Show, from the entries below, every line in which "will" appears.

■ **Information supplied**:
····················

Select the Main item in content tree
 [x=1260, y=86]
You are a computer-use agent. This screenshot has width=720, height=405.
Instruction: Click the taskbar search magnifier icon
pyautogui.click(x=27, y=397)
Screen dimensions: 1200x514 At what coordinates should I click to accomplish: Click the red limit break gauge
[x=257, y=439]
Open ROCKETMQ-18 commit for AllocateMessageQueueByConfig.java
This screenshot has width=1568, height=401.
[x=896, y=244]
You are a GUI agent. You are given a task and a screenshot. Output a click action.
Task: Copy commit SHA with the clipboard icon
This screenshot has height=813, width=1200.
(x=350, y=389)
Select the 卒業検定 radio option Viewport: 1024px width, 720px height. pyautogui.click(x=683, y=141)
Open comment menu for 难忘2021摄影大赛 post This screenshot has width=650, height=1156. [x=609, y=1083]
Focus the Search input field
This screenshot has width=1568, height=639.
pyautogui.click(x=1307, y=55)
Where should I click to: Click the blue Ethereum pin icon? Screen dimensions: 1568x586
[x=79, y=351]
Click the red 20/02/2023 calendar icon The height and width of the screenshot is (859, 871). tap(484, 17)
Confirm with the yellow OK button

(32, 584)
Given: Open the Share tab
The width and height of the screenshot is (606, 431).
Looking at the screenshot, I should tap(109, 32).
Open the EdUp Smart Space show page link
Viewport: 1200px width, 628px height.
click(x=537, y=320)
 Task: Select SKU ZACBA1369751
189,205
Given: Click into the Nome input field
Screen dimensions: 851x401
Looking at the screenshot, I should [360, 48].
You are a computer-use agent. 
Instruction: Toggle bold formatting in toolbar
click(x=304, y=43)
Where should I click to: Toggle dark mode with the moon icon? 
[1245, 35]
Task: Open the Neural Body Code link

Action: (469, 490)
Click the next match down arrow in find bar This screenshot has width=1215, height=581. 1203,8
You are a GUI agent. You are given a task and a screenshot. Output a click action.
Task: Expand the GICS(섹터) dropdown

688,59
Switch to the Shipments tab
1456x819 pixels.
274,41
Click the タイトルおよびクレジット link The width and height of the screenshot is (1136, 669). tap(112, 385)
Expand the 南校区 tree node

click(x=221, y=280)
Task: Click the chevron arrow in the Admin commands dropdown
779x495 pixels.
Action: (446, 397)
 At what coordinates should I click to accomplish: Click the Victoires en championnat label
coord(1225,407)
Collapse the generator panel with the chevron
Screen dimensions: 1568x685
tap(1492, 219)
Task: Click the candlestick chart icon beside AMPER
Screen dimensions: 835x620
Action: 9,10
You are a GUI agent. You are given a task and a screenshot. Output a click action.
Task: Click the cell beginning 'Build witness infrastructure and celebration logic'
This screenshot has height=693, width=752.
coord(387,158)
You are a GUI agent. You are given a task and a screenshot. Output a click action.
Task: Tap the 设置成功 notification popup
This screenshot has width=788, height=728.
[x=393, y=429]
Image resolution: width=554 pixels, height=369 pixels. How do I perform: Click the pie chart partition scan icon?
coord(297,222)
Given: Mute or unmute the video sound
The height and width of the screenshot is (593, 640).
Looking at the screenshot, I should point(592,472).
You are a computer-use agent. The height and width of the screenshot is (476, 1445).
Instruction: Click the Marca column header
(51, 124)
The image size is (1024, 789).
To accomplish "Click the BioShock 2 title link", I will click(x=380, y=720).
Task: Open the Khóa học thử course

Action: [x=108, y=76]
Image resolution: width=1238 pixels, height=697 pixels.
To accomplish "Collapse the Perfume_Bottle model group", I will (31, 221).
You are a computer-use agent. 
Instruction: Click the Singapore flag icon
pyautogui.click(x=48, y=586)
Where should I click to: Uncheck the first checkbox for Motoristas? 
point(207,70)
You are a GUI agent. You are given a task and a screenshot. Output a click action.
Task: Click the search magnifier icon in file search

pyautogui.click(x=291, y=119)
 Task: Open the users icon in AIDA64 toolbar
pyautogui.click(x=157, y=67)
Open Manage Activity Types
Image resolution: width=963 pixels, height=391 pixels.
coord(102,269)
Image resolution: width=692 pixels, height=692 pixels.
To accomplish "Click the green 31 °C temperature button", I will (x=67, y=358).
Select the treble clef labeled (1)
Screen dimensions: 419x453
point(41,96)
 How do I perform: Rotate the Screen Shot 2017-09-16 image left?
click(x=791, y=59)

····················

■ **Answer section**:
To accomplish "Click the BioShock 2 title link", I will click(x=380, y=720).
To accomplish "Collapse the Perfume_Bottle model group", I will (31, 221).
To accomplish "Click the green 31 °C temperature button", I will (x=67, y=358).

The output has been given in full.